Updated (3 p.m. Monday): President Obama, on a bus tour through the Midwest, will be coming to Iowa, and Gov. Rick Perry said he has a message for him. In a taunting tone, Perry issued a challenge to the president as they campaign in the same state. “Today, I am asking the president of the United States to do something. He’s coming into Iowa here in a little bit. He’s on a listening tour," Perry said. "So I’m gonna talk to him and here’s what I am going to say to him, ‘Mr. President, you need to free up the employers of this country to create jobs. Get rid of the regulations that are stifling jobs in America.’”
Perry breakfasted with Iowa Gov. Terry Branstad before heading to the State Fair. The Iowa governor, a Republican, told reporters afterward that Perry has introduced “another level of interest and enthusiasm” into the race. He also said he hopes former Massachusetts Gov. Mitt Romney will focus more on Iowa in his campaign. “I like governors. I’ve been a governor for a long time," Branstad said. "I do respect the fact that Gov. Perry has a record of creating jobs in Texas.”
Perry caused a stir last night in Waterloo, Iowa, when he suggested that U.S. military troops do not respect President Obama: "One of the reasons that I’m running for president is I want to make sure that every young man and woman who puts on the uniform of the United States respects highly the president of the United States," he said.

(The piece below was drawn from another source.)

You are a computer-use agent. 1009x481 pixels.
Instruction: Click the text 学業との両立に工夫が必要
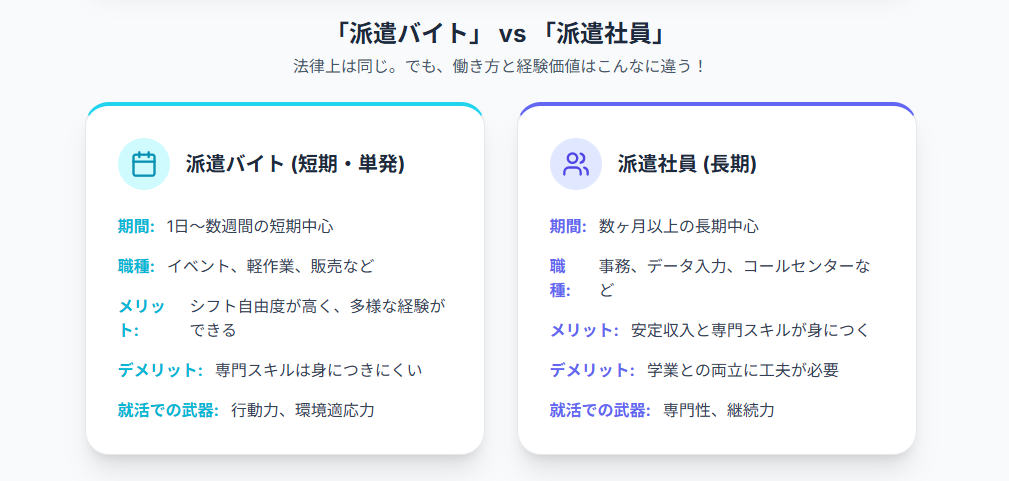[742, 370]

Asked about the governor's comment, his campaign communications director, Ray Sullivan, said this: “The governor spends a great deal of time with active duty military and retired military. … He’s heard a lot about concerns about the direction of the country.”
Original story below:
DES MOINES, Iowa — Rick Perry hit the Iowa State Fair Monday and virtually leapt into the retail politicking for which he’s famous in Texas. With a little hop, Perry stepped out of his giant tour bus, emblazoned with the slogan “Get America Working Again,” at about 9 a.m. at Gate 11, then slowly made his way through the crowd of reporters, voters, and curiosity seekers.
“How are ya? Howdy!” Perry said to Iowa Agriculture Secretary Bill Northey, who welcomed the Texas governor to the fairgrounds that are a magnetic draw for presidential candidates.
A Texas reporter asked Perry how he thought he could beat Republicans Mitt Romney, the former governor of Massachusetts, and Minnesota U.S. Rep. Michele Bachmann, now his main rivals in the 2012 GOP nominating contest.
“We’re running against Obama, that’s who we’re after,” Perry said.
Perry was expected to do a traditional “soapbox” event, where candidates jump up on a crate splattered with hay and presumably take questions from voters.
Along the way, Perry has been giving media interviews, mainly to local outlets that campaign advisers think will help him get his message out, while working the crowd hard. Ruth Knosby, 83, of Cumming, Iowa, got the full-bore Perry treatment.
She leaned in and whispered to him that she was a Democrat but was thinking about voting for him.
“Gimme a chance,” Perry said to her.
Afterward, Knosby said she hadn’t made up her mind yet, but had read a lot about Perry in the morning papers and liked what she saw: “I have voted Democrat my entire life … He would be the the first Republican I’ve ever voted for.”